Figure 1. The flowchart of SMI-BLAST.
SMI-BLAST: A novel supervised search framework based on PSI-BLAST for protein remote homology detection
- Motivation: As one of the most important and widely used mainstream iterative search tool for protein sequence search, an accurate Position Specific Scoring Matrix (PSSM) is the key of PSI-BLAST. However, for protein remote homology detection, more non-homologous sequences are detected by PSI-BLAST, because its PSSMs are constructed mainly based on the non-homologous sequences of the query protein.
- Results: To uncover the reasons, we figured out three types of Incorrectly Selected Homology (ISH) errors in PSSMs. In order to solve these errors, a new search tool Supervised-Manner-based Iterative BLAST (SMI-BLAST) is proposed based on PSI-BLAST. SMI-BLAST obviously outperforms PSI-BLAST on the Structural Classification of Proteins-extended (SCOPe) dataset. Compared with PSI-BLAST on the ISH error subsets of SCOPe dataset, SMI-BLAST detects 1.6~2.87 folds more remote homologous sequences, and outperforms PSI-BLAST by 35.66% in terms of ROC1 scores. Furthermore, this framework is applied to JackHMMER, DELTA-BLAST and PSIBLASTexB, the new predictors also obviously outperforms original search methods, proving the generality of the proposed SMI-based framework.

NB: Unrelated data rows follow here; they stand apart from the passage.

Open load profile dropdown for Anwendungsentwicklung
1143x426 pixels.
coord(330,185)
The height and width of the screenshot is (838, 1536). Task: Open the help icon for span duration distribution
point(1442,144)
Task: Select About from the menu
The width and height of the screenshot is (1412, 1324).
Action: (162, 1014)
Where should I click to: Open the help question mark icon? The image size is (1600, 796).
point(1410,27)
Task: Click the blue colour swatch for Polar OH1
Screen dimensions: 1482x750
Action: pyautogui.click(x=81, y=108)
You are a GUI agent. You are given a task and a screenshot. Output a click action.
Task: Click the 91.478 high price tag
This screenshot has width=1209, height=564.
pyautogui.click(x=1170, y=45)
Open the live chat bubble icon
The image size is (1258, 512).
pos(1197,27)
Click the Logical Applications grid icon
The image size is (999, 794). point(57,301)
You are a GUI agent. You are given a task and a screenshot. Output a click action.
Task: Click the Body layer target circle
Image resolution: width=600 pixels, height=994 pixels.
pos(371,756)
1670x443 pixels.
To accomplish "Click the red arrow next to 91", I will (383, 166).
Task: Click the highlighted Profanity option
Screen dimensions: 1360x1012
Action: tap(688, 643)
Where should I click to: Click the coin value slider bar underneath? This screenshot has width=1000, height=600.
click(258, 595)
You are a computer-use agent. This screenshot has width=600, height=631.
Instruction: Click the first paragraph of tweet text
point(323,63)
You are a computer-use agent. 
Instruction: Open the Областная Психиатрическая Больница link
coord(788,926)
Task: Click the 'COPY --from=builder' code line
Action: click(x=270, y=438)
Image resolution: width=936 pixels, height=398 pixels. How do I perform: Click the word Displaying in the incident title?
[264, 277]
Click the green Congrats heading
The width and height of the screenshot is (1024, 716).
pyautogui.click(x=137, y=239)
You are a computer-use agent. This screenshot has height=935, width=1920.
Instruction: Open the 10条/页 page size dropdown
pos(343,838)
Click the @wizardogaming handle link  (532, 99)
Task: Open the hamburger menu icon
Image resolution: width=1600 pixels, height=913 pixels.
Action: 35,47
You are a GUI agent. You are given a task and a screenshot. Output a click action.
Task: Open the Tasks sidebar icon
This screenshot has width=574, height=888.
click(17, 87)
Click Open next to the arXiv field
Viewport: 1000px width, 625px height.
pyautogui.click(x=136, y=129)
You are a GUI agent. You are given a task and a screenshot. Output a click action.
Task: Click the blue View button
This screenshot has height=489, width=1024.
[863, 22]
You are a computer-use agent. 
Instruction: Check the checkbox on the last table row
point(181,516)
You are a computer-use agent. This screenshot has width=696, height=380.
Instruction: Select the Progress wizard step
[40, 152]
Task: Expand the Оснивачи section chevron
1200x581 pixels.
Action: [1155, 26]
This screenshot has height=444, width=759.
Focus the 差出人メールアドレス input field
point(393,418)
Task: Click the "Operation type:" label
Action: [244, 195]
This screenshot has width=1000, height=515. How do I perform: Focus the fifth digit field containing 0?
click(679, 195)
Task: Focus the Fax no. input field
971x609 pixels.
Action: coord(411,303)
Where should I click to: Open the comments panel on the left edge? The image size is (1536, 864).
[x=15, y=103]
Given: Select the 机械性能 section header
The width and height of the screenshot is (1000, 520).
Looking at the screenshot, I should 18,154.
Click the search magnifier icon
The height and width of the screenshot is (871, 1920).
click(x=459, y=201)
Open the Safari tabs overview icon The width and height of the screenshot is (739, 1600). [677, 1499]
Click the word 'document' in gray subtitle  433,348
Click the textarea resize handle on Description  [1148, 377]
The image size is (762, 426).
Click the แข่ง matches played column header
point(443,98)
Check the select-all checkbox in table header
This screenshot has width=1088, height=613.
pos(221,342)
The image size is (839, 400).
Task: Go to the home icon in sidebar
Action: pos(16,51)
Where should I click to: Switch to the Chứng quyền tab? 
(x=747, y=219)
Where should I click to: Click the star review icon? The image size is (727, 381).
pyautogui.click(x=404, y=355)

About Incorrectly Selected Homology(ISH)
Figure 2. The five situations of PSI-BLAST selecting sequences to construct PSSM profile for protein remote homology detection.
To analyse the problems of PSSM on protein domain databases for protein remote homology detection, we summarize three situations as Incorrectly Selected Homology (ISH) errors from the results of PSI-BLAST. ISH errors indicate that true positives exist in the ranking list but the selected list is null or contains false positives. Figure 2 shows three types of ISH errors and other situations of PSSM:
i) True-PSSM (Figure 2A). PSSM is constructed by all true positives in the selected list, which is an ideal situation for PSSM and can describe the correct evolutionary information of query sequences;
ii) ISH-MIX error (Figure 2B). Because the selected list contains false positives and true positives, incorrect evolutionary information is added into PSSM and more false positives are produced at later iterations;
iii) ISH-NULL error (Figure 2C). No sequence exists in the selected list can be used to construct PSSM but true positives exists in the candidate list. Therefore, PSI-BLAST almost cannot produce any results after the next iteration with null PSSM;
iv) ISH-ALL error (Figure 2D). The sequences in the selected list are all false positives but true positives exist in the candidate list. Then, error PSSM is constructed, which almost cannot detect any true positives at the next iteration;
v) False-PSSM (Figure 2E). The ranking list contains no true positive, and therefore there is no more adjustment space for PSSM. In order to construct and keep an ideal situation during the iteration process, rectifying the above errors of PSSM is necessary.